As best I can tell, reports of data loss on btrfs are all from the early 20-teens; after about 2014 or so I can't find anyone who claims to have lost data due to a btrfs bug on an up-to-date system.
On Btrfs, in case of bad parity being used to reconstruct a stripe, the resulting bad reconstruction is still subject to data checksumming, and will EIO. Corrupt data won't be sent to user space.
I think in Linux, if you're using mdadm there is the ability to specify a write journal; all data (i.e. blocks+parity) gets written to the journal first, and then gets cleaned up after everything gets completed successfully, and the journal is replayed after a power failure.
Mind you, for that to work well you'd want a victim SSD with a write speed at least that of the array...
Hardware RAID can also suffer from this indeed but does ZFS suffer from it as well? With exactly the same impact? AFAIK the filesystem stays consistent on ZFS.
> ather than the stripe width be statically set at creation, the stripe width is dynamic. Every block transactionally flushed to disk is its own stripe width. Every RAIDZ write is a full stripe write. Further, the parity bit is flushed with the stripe simultaneously, completely eliminating the RAID-5 write hole. So, in the event of a power failure, you either have the latest flush of data, or you don't. But, your disks will not be inconsistent.
> There's a catch however. With standardized parity-based RAID, the logic is as simple as "every disk XORs to zero". With dynamic variable stripe width, such as RAIDZ, this doesn't work. Instead, we must pull up the ZFS metadata to determine RAIDZ geometry on every read. If you're paying attention, you'll notice the impossibility of such if the filesystem and the RAID are separate products; your RAID card knows nothing of your filesystem, and vice-versa. This is what makes ZFS win.
It's the default for new Synology devices, and has been for a while. I suspect others are using it in a similar situation for home-grade NAS and up into the prosumer end of the market.
I feel like Btrfs is probably going to be well tested here, but I wonder how many of these users are diagnosing Btrfs problems when they occur? It's going to be more evident to some people, and you have to assume that some of the vendors are competent, but this is against a backdrop of people throwing this kit away or starting from scratch versus performing a root cause analysis.
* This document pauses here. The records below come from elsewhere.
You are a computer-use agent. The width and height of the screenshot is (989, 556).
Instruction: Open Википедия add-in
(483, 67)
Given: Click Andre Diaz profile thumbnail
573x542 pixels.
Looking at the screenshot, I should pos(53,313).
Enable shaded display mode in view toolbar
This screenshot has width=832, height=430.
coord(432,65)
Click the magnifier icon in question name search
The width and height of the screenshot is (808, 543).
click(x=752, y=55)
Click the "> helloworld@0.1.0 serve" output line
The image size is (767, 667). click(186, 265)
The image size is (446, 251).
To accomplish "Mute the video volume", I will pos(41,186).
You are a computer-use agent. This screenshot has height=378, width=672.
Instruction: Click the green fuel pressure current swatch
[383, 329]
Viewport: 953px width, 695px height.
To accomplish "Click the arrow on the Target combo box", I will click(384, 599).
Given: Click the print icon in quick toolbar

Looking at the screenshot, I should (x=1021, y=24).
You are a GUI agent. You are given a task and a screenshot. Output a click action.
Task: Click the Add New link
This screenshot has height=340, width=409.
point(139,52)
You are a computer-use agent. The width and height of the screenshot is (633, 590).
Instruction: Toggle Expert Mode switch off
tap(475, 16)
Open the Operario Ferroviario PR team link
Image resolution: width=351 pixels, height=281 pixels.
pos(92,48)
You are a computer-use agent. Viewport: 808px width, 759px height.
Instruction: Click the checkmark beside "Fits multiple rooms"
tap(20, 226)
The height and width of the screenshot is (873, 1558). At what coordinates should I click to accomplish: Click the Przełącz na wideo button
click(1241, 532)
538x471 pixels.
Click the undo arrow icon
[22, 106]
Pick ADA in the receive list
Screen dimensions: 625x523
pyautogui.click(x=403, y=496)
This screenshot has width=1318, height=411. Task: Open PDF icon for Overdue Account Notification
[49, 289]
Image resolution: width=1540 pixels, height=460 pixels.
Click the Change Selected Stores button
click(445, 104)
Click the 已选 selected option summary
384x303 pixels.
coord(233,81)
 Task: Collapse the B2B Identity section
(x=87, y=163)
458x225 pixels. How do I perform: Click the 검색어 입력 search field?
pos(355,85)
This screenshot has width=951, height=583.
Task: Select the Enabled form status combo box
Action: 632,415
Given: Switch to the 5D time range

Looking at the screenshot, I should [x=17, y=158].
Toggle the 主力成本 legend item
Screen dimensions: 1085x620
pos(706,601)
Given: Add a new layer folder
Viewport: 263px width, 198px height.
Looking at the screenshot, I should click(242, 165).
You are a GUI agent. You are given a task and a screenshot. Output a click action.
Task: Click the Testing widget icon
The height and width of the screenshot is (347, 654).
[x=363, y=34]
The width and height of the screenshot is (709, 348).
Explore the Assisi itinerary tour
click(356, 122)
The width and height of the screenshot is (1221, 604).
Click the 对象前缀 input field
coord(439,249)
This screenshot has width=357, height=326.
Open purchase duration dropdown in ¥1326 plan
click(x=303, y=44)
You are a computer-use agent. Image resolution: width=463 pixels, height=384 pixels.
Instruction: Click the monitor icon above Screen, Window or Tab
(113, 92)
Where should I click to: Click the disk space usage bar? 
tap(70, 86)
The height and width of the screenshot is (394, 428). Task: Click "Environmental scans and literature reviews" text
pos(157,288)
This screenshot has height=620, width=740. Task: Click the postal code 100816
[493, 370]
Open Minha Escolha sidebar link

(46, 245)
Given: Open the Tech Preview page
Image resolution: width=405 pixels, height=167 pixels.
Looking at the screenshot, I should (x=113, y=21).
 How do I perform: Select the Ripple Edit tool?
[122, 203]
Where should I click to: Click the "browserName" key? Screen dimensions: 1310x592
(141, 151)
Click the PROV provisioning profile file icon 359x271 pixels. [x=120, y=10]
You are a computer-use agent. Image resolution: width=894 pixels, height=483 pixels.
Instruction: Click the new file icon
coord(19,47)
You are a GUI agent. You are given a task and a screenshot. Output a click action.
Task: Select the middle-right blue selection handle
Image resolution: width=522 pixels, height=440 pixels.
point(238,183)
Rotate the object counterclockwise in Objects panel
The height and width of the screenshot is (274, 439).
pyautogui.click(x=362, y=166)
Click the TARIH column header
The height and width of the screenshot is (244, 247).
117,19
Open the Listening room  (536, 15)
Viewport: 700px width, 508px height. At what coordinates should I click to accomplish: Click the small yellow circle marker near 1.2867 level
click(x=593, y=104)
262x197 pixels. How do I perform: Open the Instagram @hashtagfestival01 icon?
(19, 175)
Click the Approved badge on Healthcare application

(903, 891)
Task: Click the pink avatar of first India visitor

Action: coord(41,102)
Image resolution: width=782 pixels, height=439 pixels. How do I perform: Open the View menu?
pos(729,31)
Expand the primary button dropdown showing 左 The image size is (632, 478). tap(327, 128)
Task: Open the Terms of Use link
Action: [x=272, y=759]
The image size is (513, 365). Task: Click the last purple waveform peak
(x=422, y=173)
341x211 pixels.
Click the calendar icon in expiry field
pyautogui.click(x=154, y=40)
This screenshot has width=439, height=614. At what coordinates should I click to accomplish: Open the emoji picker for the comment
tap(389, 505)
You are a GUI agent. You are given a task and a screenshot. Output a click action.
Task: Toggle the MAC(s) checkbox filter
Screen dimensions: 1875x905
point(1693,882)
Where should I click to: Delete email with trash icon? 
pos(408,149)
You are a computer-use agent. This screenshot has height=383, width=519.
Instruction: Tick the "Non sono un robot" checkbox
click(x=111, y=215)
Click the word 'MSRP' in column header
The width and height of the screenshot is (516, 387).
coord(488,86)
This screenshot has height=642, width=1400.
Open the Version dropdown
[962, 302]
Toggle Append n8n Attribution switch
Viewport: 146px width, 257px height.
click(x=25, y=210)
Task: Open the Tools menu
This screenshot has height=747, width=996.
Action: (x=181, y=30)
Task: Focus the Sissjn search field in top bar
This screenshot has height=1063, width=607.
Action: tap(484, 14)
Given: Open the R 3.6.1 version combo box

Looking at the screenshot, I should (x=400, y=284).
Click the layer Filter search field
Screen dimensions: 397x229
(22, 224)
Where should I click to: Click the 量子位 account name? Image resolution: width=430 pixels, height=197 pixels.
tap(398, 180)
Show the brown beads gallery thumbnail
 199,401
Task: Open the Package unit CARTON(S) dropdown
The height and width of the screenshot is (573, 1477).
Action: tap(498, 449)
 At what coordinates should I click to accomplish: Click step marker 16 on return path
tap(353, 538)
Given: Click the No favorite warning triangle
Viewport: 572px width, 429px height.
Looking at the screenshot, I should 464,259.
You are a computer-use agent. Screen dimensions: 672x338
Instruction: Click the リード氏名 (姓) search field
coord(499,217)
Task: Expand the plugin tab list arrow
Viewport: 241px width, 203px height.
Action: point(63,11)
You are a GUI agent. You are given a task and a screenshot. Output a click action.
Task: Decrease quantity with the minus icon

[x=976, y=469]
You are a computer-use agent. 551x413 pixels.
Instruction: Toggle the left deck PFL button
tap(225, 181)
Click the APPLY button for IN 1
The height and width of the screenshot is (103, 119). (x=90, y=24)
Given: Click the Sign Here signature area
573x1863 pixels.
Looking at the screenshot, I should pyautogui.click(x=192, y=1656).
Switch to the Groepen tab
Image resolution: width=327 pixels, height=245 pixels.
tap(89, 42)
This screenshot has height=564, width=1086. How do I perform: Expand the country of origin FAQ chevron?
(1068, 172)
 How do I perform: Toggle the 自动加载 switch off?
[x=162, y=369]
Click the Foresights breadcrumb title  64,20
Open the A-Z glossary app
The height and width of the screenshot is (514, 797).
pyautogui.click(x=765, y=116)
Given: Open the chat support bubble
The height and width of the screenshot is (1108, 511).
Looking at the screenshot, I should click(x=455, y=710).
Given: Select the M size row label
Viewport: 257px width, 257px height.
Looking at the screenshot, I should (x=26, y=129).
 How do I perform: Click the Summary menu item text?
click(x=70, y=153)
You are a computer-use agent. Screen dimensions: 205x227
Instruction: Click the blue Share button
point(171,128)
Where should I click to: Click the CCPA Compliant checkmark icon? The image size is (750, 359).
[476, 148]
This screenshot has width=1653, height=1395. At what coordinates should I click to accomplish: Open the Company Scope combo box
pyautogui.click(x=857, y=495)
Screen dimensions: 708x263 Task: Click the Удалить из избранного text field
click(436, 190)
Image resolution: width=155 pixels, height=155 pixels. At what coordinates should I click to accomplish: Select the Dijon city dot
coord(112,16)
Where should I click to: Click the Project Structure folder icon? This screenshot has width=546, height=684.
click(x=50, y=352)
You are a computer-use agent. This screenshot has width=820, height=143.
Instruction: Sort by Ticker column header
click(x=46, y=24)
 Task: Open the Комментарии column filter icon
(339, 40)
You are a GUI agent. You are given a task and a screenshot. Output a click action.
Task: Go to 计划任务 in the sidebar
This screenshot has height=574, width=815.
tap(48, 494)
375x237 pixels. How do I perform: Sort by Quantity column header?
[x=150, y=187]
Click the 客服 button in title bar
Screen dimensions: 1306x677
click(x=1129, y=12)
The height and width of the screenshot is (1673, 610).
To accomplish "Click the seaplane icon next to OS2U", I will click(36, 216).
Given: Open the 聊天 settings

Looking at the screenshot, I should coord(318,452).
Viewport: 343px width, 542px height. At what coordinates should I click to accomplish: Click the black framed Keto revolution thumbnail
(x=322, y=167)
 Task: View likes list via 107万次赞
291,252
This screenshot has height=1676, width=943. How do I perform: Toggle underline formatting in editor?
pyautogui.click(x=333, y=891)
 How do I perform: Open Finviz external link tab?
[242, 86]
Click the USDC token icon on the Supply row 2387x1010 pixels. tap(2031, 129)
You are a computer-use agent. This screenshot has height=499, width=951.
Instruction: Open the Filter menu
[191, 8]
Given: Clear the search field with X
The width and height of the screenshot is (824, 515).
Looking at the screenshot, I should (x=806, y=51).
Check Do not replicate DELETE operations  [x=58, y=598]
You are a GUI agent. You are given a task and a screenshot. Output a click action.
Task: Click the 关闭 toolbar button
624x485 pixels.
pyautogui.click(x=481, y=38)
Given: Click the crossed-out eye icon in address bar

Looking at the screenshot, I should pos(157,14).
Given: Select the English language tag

I've personally been running this since it was stable on my DS1515+. I haven't had filesystem issues yet, but I make sure my important stuff is backed up elsewhere. A local backup like this is convenient for faster recovery in a lot of situations though which is why I keep it. I've SSH'd to the device and played around a little, but I fear I'd hit something proprietary, if the worst recovery situation occurred and I had to get everything from the DS1515+. If it was just an Ubuntu box I wouldn't have those fears, but the Syno NAS package is compelling.
My understanding is most bugs are ironed out of btrfs itself, but tooling is still weak. For example, if you have a disk drive go bad on you and you manage to recover ~ half of the sectors with a disk imaging tool, you won't be able to extract files from the image without extreme effort.
Why hasn't this caught up? Is it the case that data recovery companies are hoarding this after investing in their own tools, or something fundamental to the community?
Reliability does not only mean data loss. It may not be losing data but crashing every few hours, or locking up the system, or requiring constant monitoring and maintenance etc.